>> begin Materials provided
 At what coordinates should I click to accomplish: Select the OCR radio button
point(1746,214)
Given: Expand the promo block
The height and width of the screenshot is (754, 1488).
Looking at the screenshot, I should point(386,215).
>> end Materials provided
[Written request] Can you reproduce the lines above with every character unchanged, including the lines with coordinates?

[Finished task]
 At what coordinates should I click to accomplish: Select the OCR radio button
point(1746,214)
Given: Expand the promo block
The height and width of the screenshot is (754, 1488).
Looking at the screenshot, I should point(386,215).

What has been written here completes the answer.